In his nine NFL seasons, Pickens recorded 540 receptions for 7,129 yards and 63 touchdowns, while also gaining another 307 yards and one touchdown on punt returns. His 63 touchdown receptions were a franchise record until surpassed by Chad Johnson in 2010.

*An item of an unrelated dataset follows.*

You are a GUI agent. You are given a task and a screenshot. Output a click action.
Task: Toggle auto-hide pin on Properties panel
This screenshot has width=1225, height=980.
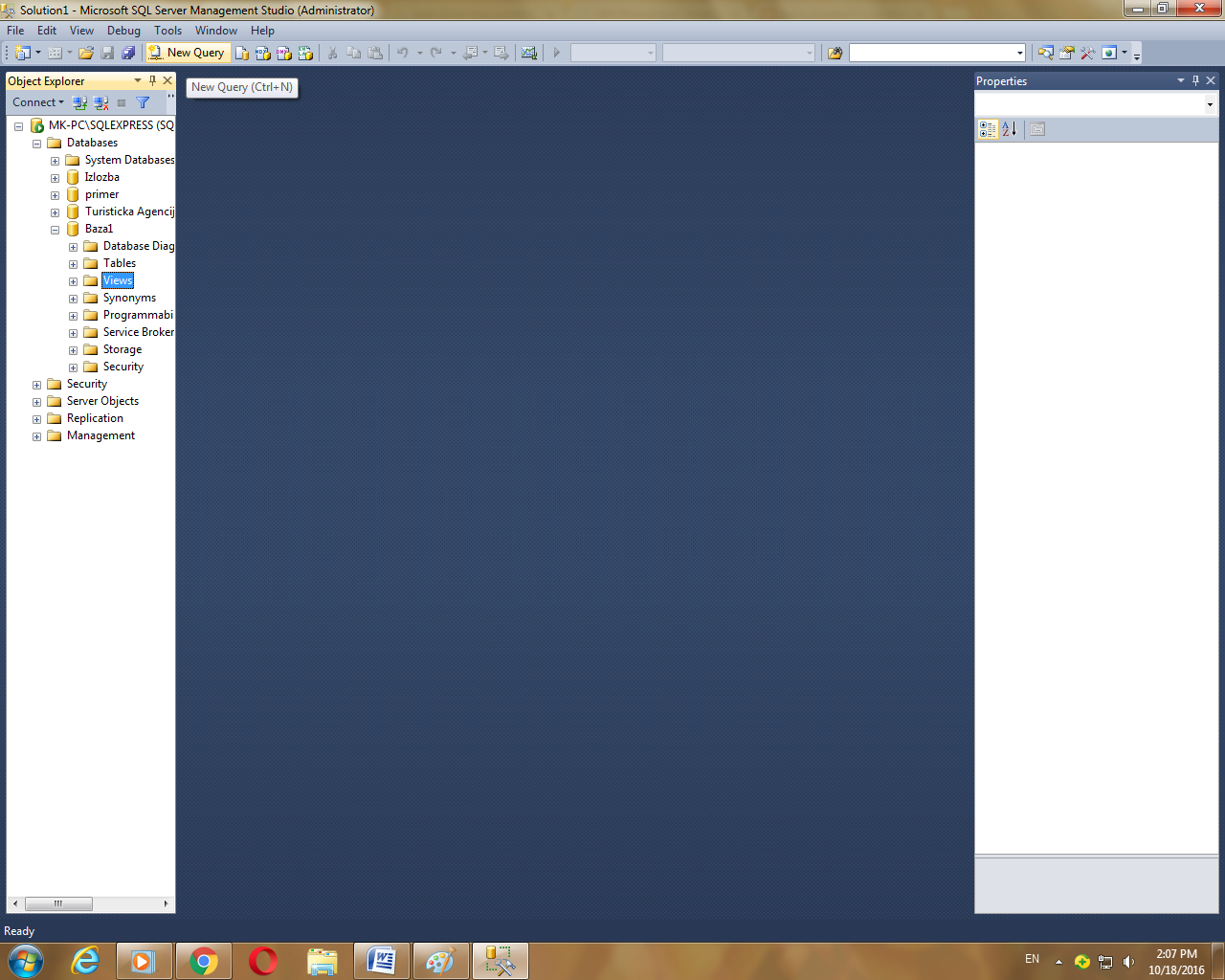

He is also known for the "Carl Pickens Clause". This was a loyalty clause that the Bengals created and added to Pickens's contract which would cause him to forfeit all or some of his signing bonus if he insulted the organization in public. This clause has since been used in contracts with other players.

===Tennessee Titans===
Pickens signed a one-year contract with the Tennessee Titans on July 31, 2000. With the Titans, he had his first winning season of his career and his first playoff appearance. He finished the regular season with ten receptions for 242 yards in nine games and six starts.

===Dallas Cowboys===
On April 5, 2001, Pickens signed as a free agent with the Dallas Cowboys. He announced his retirement on May 30.

==NFL career statistics==

Year: Team; Games; Receiving; Rushing; Punt returns
GP: GS; Rec; Yds; Avg; Lng; TD; Att; Yds; Avg; Lng; TD; Ret; Yds; Avg; Lng; TD
1992: CIN; 16; 10; 26; 326; 12.5; 38; 1; —; —; —; —; 0; 18; 229; 12.7; 95; 1
1993: CIN; 13; 12; 43; 565; 13.1; 36; 6; —; —; —; —; 0; 4; 16; 4.0; 9; 0
1994: CIN; 15; 15; 71; 1,127; 15.9; 70; 11; —; —; —; —; 0; 9; 62; 6.9; 16; 0
1995: CIN; 16; 16; 99; 1,234; 12.5; 68; 17; 1; 6; 6.0; 6; 0; 5; -2; -0.4; 4; 0
1996: CIN; 16; 16; 100; 1,180; 11.8; 61; 12; 2; 2; 1.0; 2; 0; 1; 2; 2.0; 2; 0
1997: CIN; 12; 12; 52; 695; 13.4; 50; 5; 1; -6; -6.0; -6; 0; —; —; —; —; 0
1998: CIN; 16; 16; 82; 1,023; 12.5; 67; 5; 2; 4; 2.0; 4; 0; —; —; —; —; 0
1999: CIN; 16; 14; 57; 737; 12.9; 75; 6; —; —; —; —; 0; —; —; —; —; 0
2000: TEN; 9; 6; 10; 242; 24.2; 67; 0; —; —; —; —; 0; —; —; —; —; 0
Career: 129; 117; 540; 7,129; 13.2; 75; 63; 6; 6; 1.0; 6; 0; 37; 307; 8.3; 95; 1

==Personal life==
Pickens is a devoted family man and now resides in Georgia.